“I’m stranded on Mars. I have no way to communicate with Hermes or Earth. Everyone thinks I’m dead. I’m in a Hab designed to last 31 days.
If the oxygenator breaks down, I’ll suffocate. If the water reclaimer breaks down, I’ll die of thirst. If the Hab breaches, I’ll just kind of explode. If none of those things happen, I’ll eventually run out of food and starve to death.

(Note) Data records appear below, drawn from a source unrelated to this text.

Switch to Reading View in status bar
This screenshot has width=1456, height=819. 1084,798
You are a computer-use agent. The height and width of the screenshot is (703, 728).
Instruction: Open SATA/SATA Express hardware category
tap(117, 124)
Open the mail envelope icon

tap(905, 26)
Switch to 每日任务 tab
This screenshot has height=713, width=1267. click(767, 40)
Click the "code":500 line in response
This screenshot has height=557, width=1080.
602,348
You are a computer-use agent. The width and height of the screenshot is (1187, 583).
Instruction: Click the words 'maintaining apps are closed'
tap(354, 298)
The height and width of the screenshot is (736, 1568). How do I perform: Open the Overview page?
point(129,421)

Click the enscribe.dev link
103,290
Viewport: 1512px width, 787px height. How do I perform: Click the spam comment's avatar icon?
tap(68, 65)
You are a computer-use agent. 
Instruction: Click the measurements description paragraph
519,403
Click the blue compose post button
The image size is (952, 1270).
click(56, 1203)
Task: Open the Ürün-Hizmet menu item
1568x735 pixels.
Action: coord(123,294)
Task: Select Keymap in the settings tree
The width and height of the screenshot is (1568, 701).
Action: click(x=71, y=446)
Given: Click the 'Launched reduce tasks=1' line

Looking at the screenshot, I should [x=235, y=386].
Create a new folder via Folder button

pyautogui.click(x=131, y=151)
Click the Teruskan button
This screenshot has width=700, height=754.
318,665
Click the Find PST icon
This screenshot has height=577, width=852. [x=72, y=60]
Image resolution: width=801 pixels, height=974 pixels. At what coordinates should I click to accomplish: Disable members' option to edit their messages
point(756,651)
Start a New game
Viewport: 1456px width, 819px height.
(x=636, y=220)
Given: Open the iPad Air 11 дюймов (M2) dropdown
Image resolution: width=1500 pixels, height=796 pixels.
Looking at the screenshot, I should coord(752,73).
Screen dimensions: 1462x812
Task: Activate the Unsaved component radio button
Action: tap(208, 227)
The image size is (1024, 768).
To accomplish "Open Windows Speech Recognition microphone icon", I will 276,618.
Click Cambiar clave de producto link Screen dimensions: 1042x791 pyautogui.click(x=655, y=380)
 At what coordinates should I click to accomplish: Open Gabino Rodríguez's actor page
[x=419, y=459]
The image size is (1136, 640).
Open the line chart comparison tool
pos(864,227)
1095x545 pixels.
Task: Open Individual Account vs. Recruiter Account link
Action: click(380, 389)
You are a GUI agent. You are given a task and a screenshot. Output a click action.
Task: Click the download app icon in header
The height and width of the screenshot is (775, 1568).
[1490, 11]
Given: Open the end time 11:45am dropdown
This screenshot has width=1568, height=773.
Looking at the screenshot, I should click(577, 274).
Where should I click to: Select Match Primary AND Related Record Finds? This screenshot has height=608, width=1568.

— From Mission Specialist Mark Watney’s Mars Journal
It never would have occurred to me to laugh my way through a book about an astronaut left to die on Mars, but Andy Weir’s Mark Watney is a space faring MacGyver. He approaches every catastrophe as a problem solvable by hard work, science, engineering, and irreverence. I’ve read this twice now, once when it was new and then again after seeing the movie, and it was just as good the second time around. It is one of the few book-to-movie adaptations where I would recommend both versions. Each brings something special to the table while retaining the same delightful core. The book expands on the problems and challenges and more importantly, it presents the complicated technical solutions in a clear and understandable way for the lay reader. The film brings the personal costs of a tragedy like this to the fore in a way the book really cannot. My recommendation would be to read the book first and then see the movie. In the end, the real joy in this story is rediscovering the sense that, yes we can do the impossible.
The Martian review by staff member David D.